# start of Text provided
What is a Password Policy and How to Create One?

password policy

Compromised passwords are a leading reason for data breaches. In fact, more than 80% of hacking-related breaches are caused by password-related issues. A strong password policy can help ensure everyone in your business uses strong passwords.

So what is a password policy? How can you create a standard password policy? And what are password policy best practices? Let’s find out below.

What Is a Password Policy?

A password policy is a set of guidelines to make everyone in a company create a strong password and use them properly to enhance computer security and online security.

A standard password policy includes what users need to consider and what they should avoid when creating, changing, storing, or sharing passwords.

For example, your password policy can dictate that users must create longer passwords, including a certain number of special characters.

Depending on your organization’s needs, you can make your password policy advisory or mandatory.

password policy

Why are Password Policies Important?

A password policy can help you enforce the practice of using strong, unique passwords in your business to enhance password security.

Here are key reasons why implementing a strong password security policy is critical for your business:

  • Password reuse is a security blunder. A password policy can quickly rule out password reuse practice
  • A strong password policy with a clause of multi-factor authentication helps you minimize various security risks to a great extent
  • Everyone in your company will start creating complex passwords and storing them safely. As a result, your passwords will be safe from brute force attacks and other password-related attacks
  • A strong password policy signals to your customers and vendors that you are taking strict measures to safeguard passwords. This can help build trust with them

Last but not least, a password policy cultivates a cybersecurity culture that is of utmost importance in today’s world, as small businesses are increasingly becoming the target of various types of cybersecurity attacks.

password policy

How to Create a Standard Password Policy

The following is a step-by-step process to create a strong password policy:

1. Set Password Complexity Requirements

System administrators or IT departments should set password complexity guidelines to ensure strong password creation.

Here are essential password requirements to include in your password policy to help users avoid creating weak passwords:

  • Passwords should be at least ten characters long (Longer is better)
  • Users must include uppercase letters, lowercase letters, and special characters in passwords
  • Including misspelled words is a good tactic for creating complex passwords
  • Consider not just the inclusion of various character types but also the avoidance of common substitutions (e.g., “Pa$$w0rd!” should still be considered weak).
  • Encourage the use of passphrase-based passwords, which are longer and can be easier to remember, such as a line from a favorite song or book, with modifications to incorporate complexity.

Brute force attacks and dictionary attacks can crack simple passwords. So your password policy must have complexity requirements to encourage users to create hacker-proof passwords.
# end of Text provided
# start of Given records
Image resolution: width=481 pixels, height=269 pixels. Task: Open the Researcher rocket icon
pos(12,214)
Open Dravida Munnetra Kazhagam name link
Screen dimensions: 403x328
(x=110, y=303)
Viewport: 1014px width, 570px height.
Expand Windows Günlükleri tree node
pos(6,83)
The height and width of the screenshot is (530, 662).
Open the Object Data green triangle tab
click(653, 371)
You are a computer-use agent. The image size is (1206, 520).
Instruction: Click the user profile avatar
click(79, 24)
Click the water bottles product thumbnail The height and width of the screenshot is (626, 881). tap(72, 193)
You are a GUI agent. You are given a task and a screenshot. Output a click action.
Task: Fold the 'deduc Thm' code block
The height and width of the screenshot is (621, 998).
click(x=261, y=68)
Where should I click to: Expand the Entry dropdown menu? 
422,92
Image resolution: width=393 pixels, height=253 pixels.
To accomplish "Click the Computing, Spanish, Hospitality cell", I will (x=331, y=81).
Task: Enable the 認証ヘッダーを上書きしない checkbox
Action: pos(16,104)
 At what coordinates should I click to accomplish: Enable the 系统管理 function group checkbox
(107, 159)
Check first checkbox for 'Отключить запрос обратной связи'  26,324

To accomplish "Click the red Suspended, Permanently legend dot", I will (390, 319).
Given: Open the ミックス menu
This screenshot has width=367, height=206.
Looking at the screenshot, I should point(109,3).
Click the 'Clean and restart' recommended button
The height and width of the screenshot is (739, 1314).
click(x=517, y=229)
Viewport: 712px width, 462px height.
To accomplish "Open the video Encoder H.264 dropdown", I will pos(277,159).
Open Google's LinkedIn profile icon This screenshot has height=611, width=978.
# end of Given records
Your instructions.
List the password requirements that the password policy article says to include in a password policy to help users avoid creating weak passwords. The material above is separate from the password policy article.

The completed task.
- Passwords should be at least ten characters long, and longer is better.
- Passwords must include uppercase letters, lowercase letters, and special characters.
- Including misspelled words is a good tactic for creating complex passwords.
- Common substitutions should be avoided, so "Pa$$w0rd!" should still be considered weak.
- Passphrase-based passwords should be encouraged, such as a line from a favorite song or book modified to add complexity.